Please reproduce, word for word, the stretch of the records below from their start through the line containing "pyautogui.click(x=205, y=719)", leaving the pictures out of your answer.

### DATA RECORDS ###

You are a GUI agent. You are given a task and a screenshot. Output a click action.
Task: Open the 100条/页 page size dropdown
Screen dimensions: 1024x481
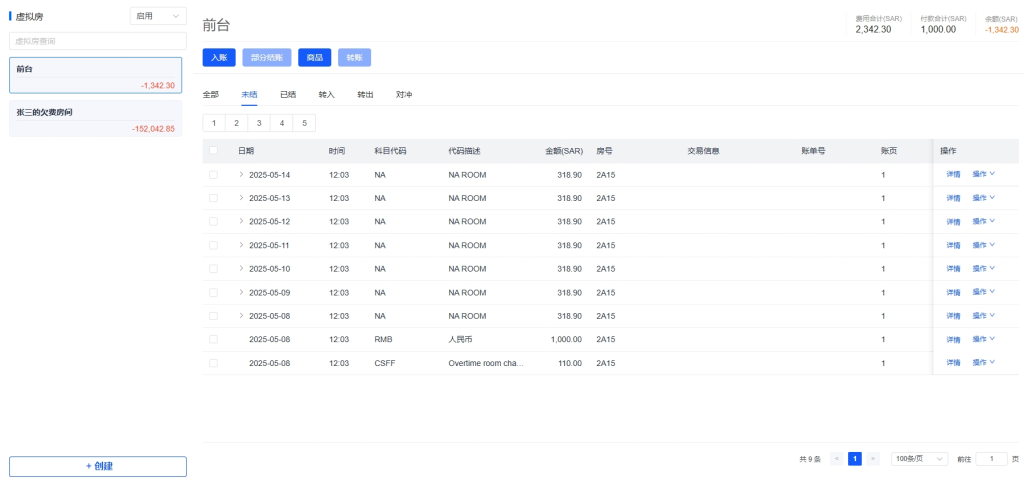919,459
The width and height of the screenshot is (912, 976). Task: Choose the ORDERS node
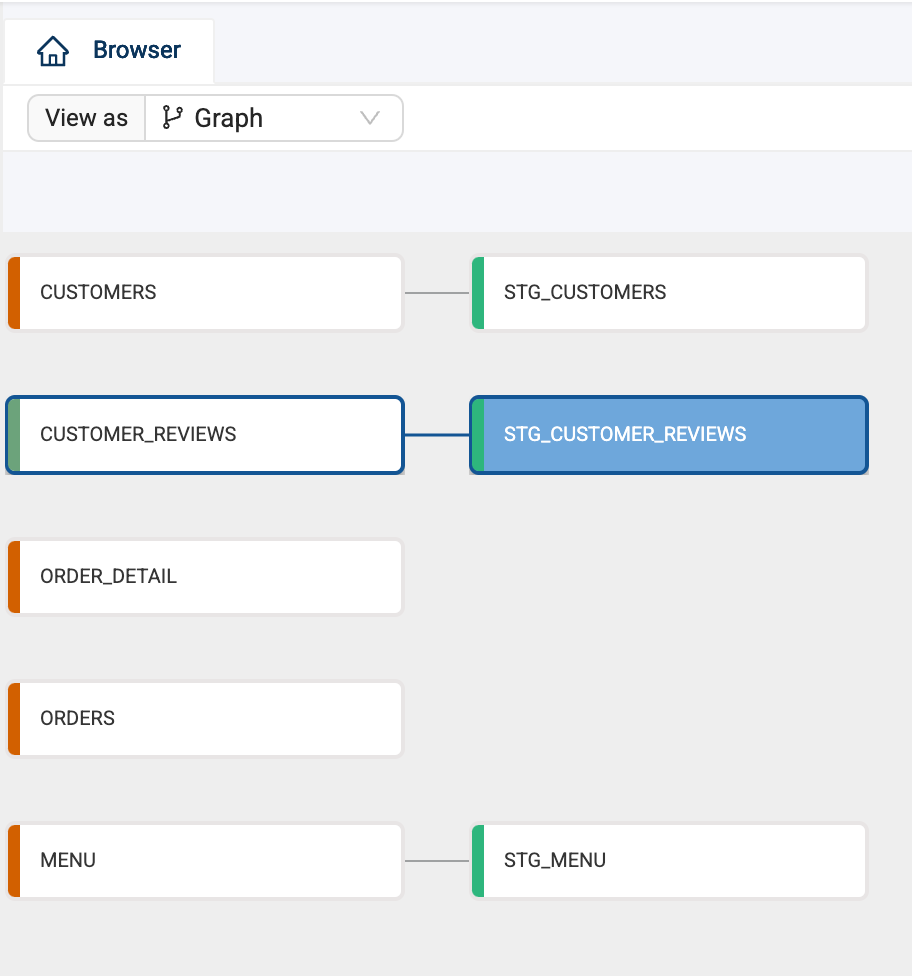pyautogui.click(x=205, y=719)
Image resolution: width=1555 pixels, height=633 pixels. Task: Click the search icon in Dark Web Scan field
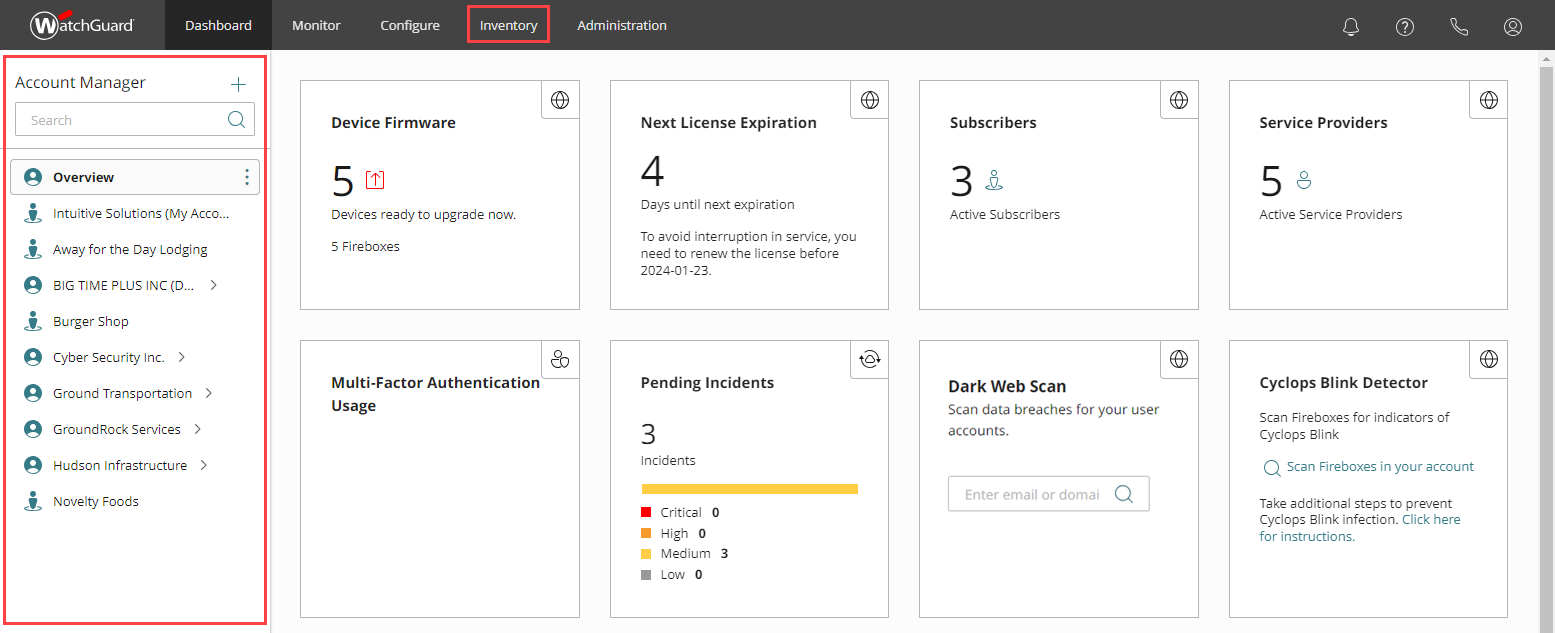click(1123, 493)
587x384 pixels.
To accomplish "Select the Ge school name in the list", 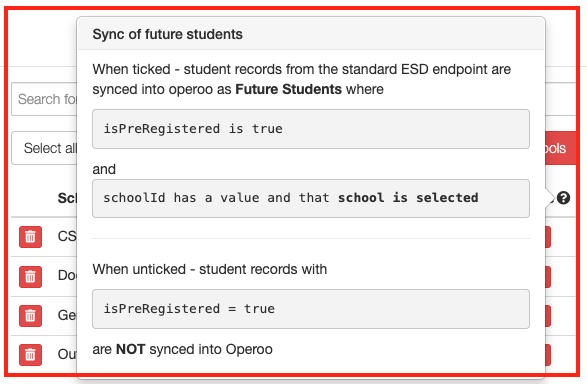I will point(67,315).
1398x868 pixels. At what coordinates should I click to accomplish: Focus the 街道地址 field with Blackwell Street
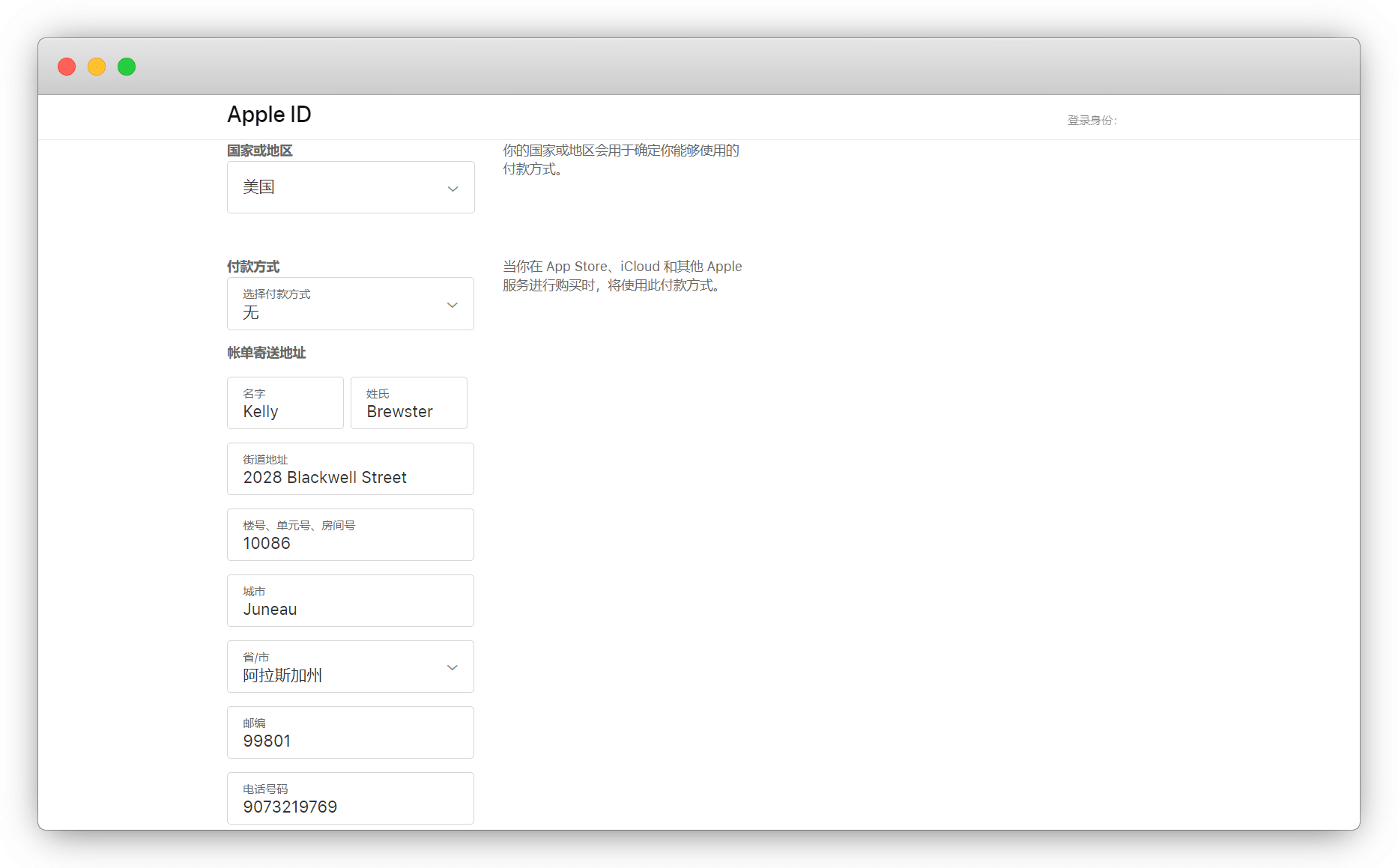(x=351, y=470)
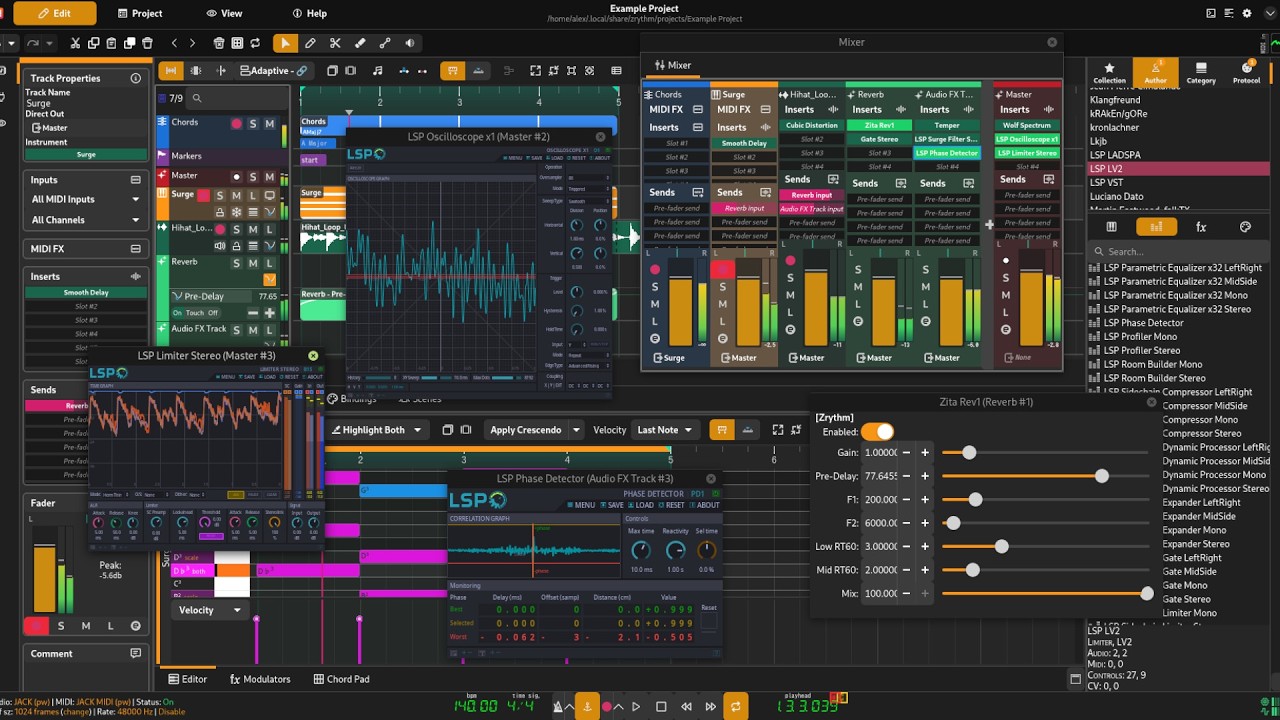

###

[FINAL RESULT]
You are a GUI agent. You are given a task and a screenshot. Output a click action.
Task: Open the 100条/页 page size dropdown
Screen dimensions: 1024x481
919,459
The width and height of the screenshot is (912, 976). Task: Choose the ORDERS node
pyautogui.click(x=205, y=719)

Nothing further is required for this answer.